As I said, this is a long-shot effort given the extent to which power has shifted to the executive branch, and given that many of Gibson’s colleagues (both Republicans and Democrats) seem so willing to ignore their sacred oath to uphold the Constitution. But it is gratifying to see at least some members of Congress taking their responsibilities seriously. 

Rand Paul and Jim Webb on Congress’s Abdication of Foreign Policy Power

John Brennan’s confirmation as CIA director displayed Congress’s disinterest in checking the president’s runaway security powers. Two months ago, when I wrote an article with the unwieldy title, “Will Obama’s Brennan Pick Shed Some Much Needed Light on Drones?” I wouldn’t have guessed that the answer would be yes; it will bestir Congress to finally force the administration to say clearly that it does not reserve the right to kill Americans at home with drone strikes, insofar as they are not engaged in combat. That statement came only thanks to whomever leaked the Justice Department’s summary memo on the topic, Brennan and Attorney General Eric Holder’s impolitic reluctance to articulate limits on the president’s power to kill Americans by calling them terrorists, and, of course, Sen. Rand Paul’s (R-Ky.) resulting filibuster. The Senate predictably left Brennan’s other sins against civil liberties mostly unexamined. 

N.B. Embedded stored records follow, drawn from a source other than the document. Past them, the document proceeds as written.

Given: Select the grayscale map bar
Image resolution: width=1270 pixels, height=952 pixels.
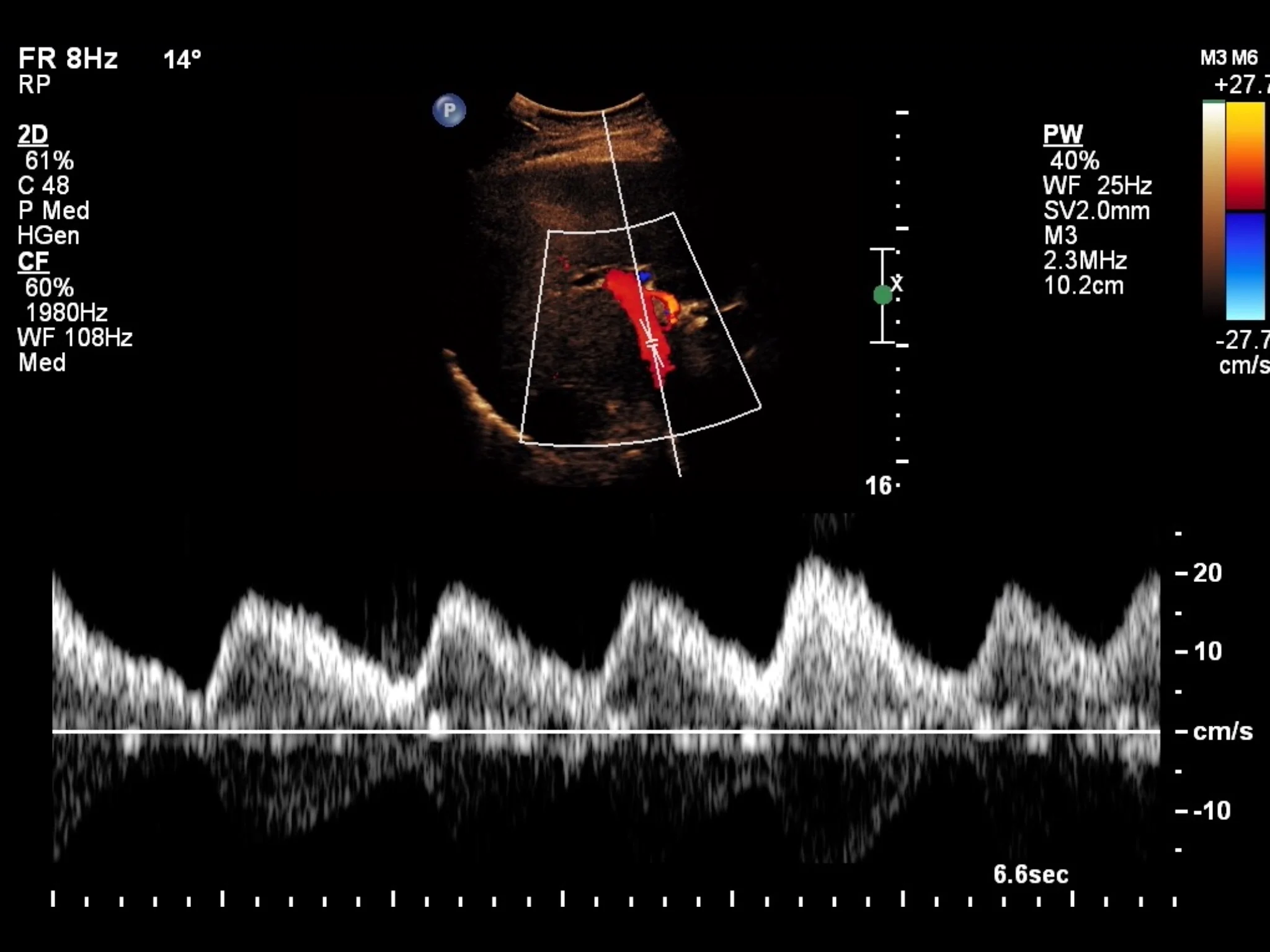Looking at the screenshot, I should coord(1214,211).
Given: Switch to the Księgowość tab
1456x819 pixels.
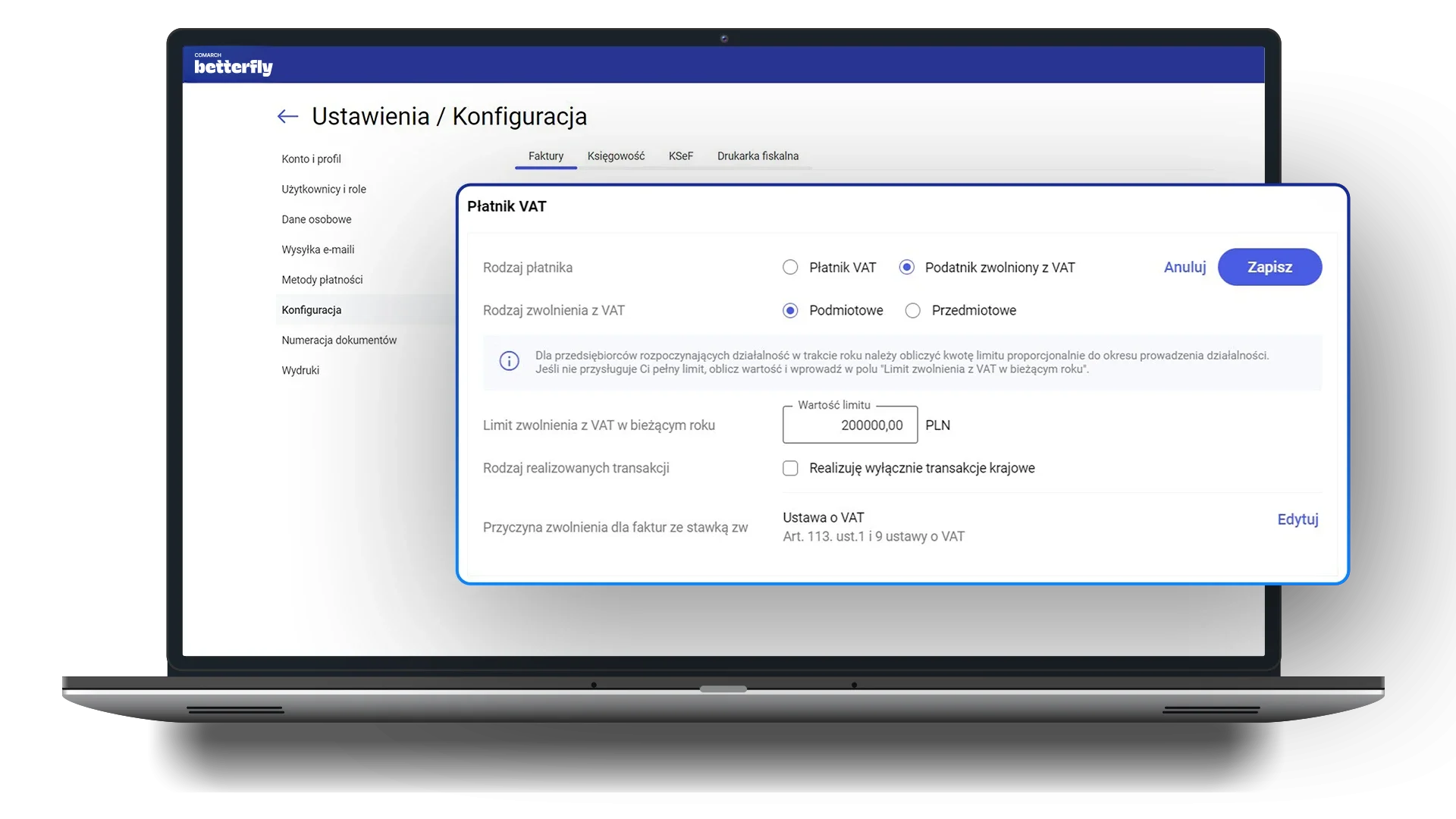Looking at the screenshot, I should click(616, 156).
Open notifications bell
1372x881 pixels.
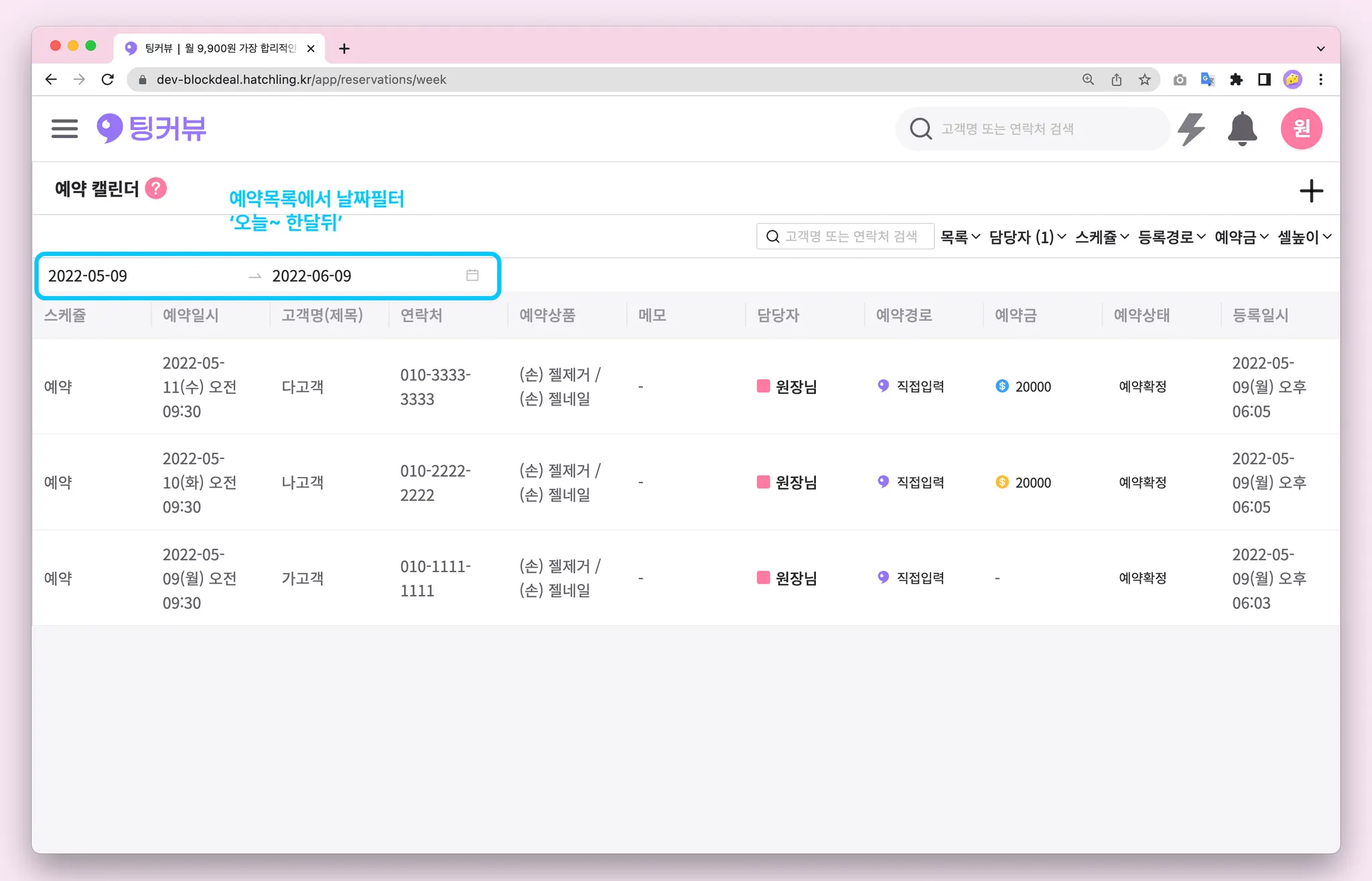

Paul’s hard-won “toehold of constitutionality” isn’t much to cheer about, even if we add to the spoils the administration’s vague agreement to be more open about its legal rationale for placing people on kill lists. This minimal defense of civil liberties and congressional privilege is what got Republican senators like Marco Rubio of Florida and Ted Cruz, Jr. of Texas, who seem to support unfettered executive discretion to kill in the name of counterterrorism outside the United States, to support the filibuster. 

Even that was too much restraint for the neoconservative right. Sen. John McCain (R-Ariz.) read on the Senate floor a Wall Street Journal editorial calling Paul’s effort a stunt meant to “fire up impressionable libertarian kids” and assuring us that those targeted by drones here or abroad will be “enemy combatants.” McCain and the Journal spectacularly miss Paul’s point: the issue is whether the president should make that designation, chucking due process rights, without being checked by another branch of government. 

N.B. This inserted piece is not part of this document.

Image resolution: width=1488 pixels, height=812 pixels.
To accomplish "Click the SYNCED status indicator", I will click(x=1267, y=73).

As McCain amigo Sen. Lindsay Graham (R-S.C.) noted, the Republican caucus’ flirtation with civil libertarianism seems a situational consequence of partisanship. The same goes for Democrats. Were it President McCain doing what Obama is, far more than two Democratic senators (Jeff Merkley of Oregon and Pat Leahy of Vermont) would have voted against Brennan. During his filibuster, Paul asked what happened to the Senator Obama of 2007, who opposed torture and war by executive fiat. Paul suggests that those views were products of Obama’s then circumstance: not being president. Even that may be too generous. As I wrote in a recent book review concerning Obama’s counterterrorism record, “even when he took office, there was ample evidence that his dovish positions would not outlast their political convenience.” 

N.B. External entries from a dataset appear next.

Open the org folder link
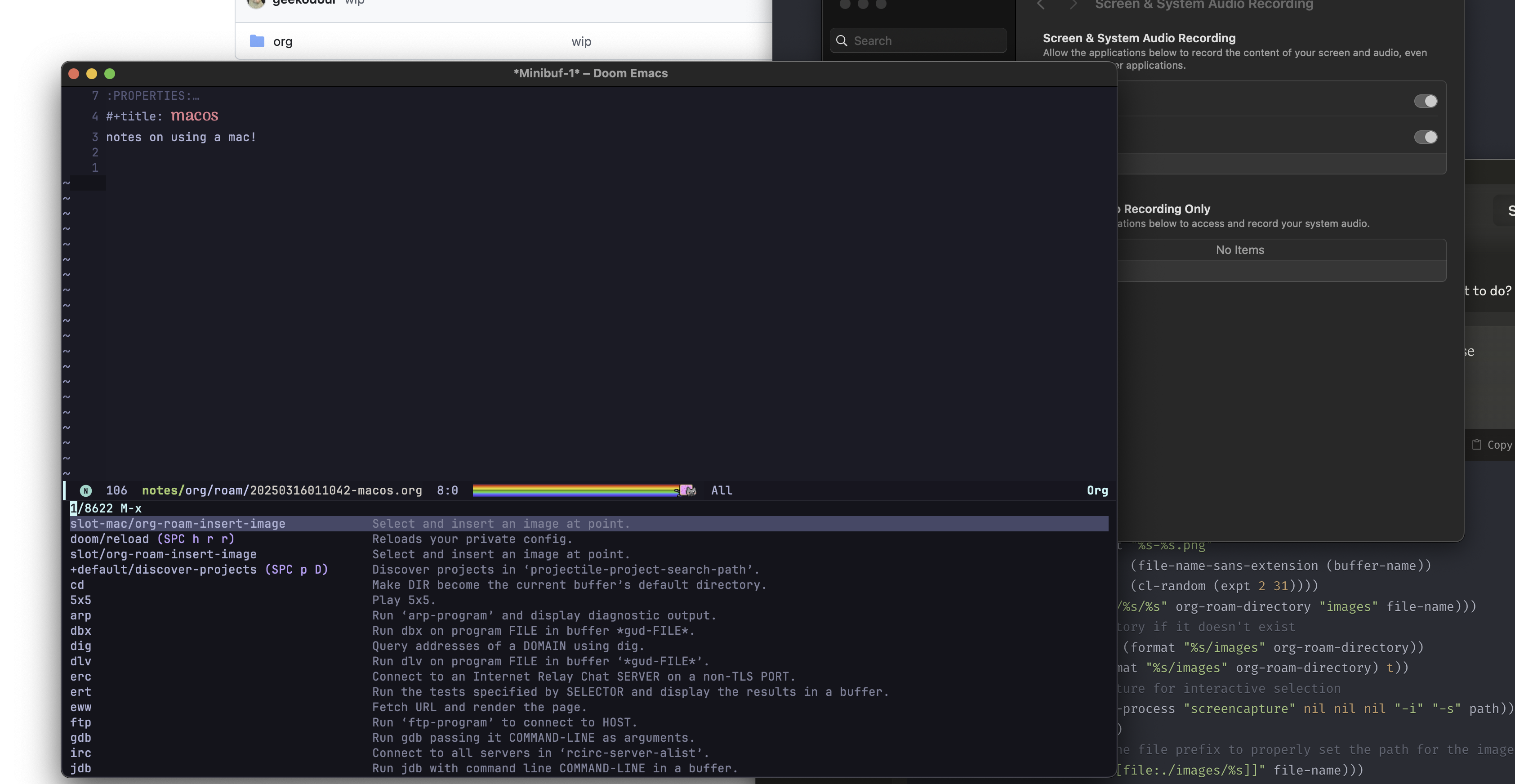This screenshot has height=784, width=1515. click(282, 42)
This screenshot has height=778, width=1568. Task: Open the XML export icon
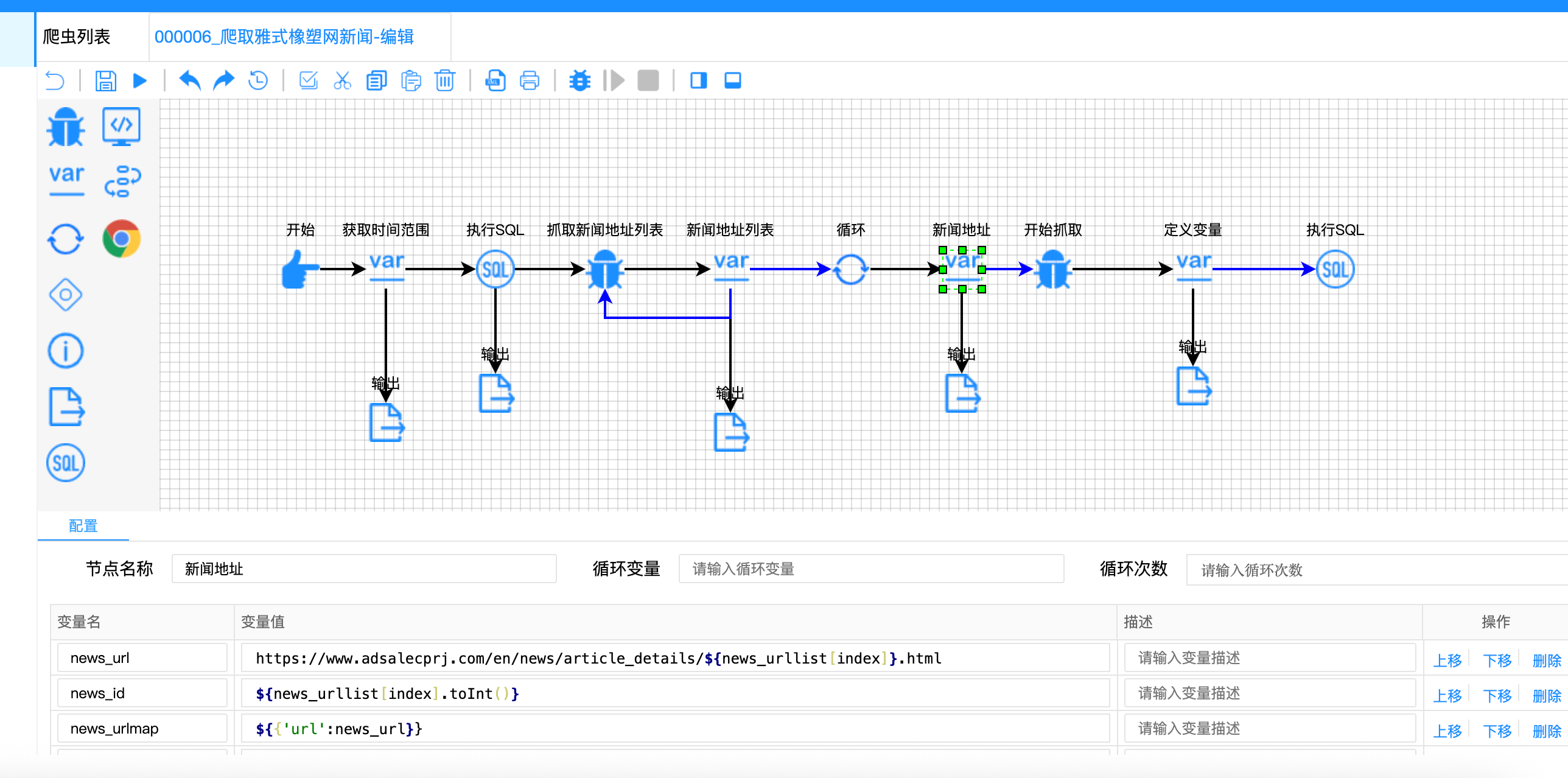click(495, 80)
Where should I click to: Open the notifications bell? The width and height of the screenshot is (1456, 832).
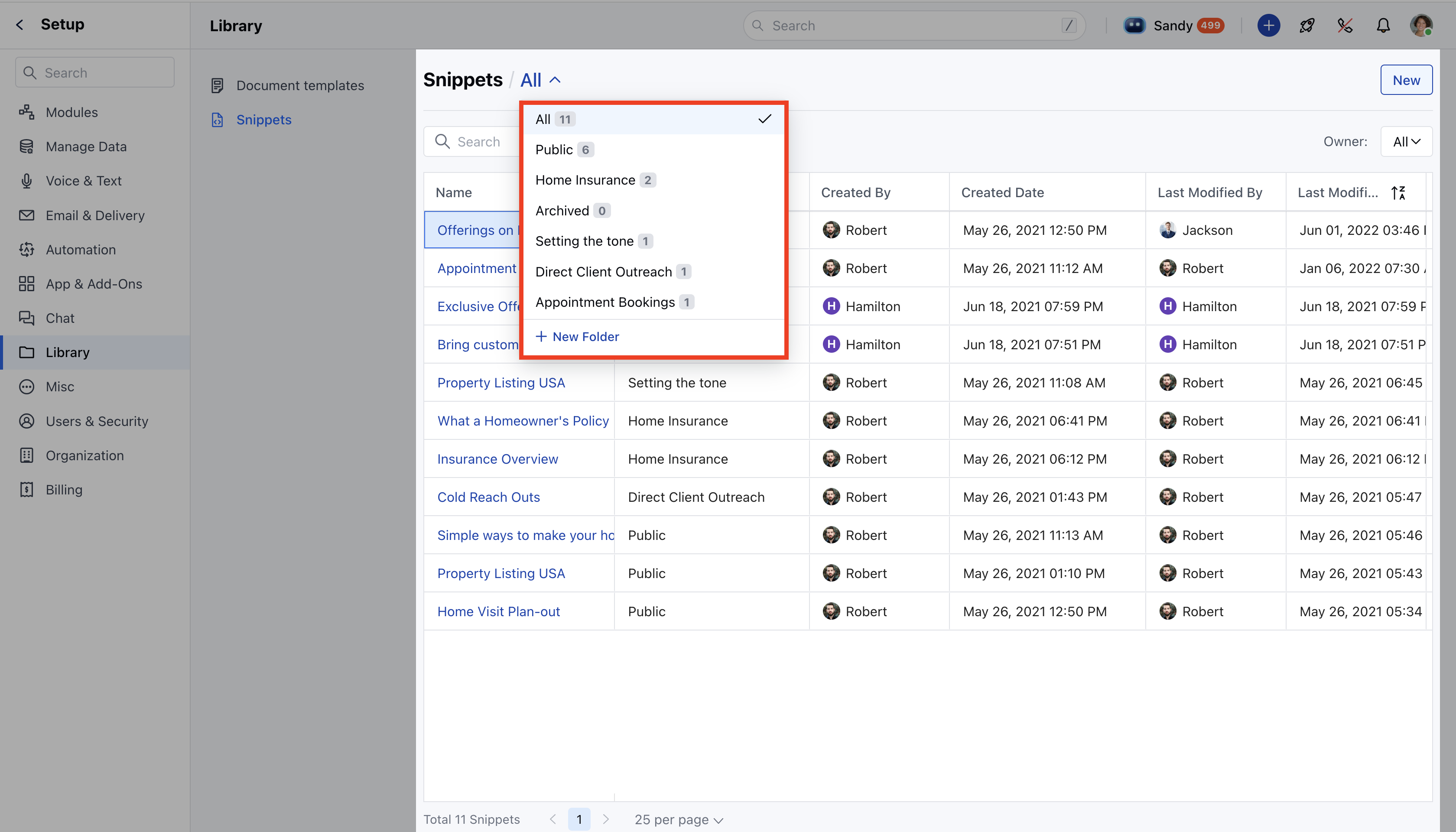coord(1383,25)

We can hope, I suppose, that Paul’s stance will increase Congress’s willingness to assert its constitutional war powers. Although he did not, as far as I know, propose specific restrictions on the use of military force outside of the United States, Paul did complain that the 2001 Authorization of Military Force against the perpetrators of the September 11 attacks and those that harbored them has become a permanent warrant for almost limitless executive war powers, a kind of escape hatch from the Constitution opened by presidential utterance of the word “terrorist.”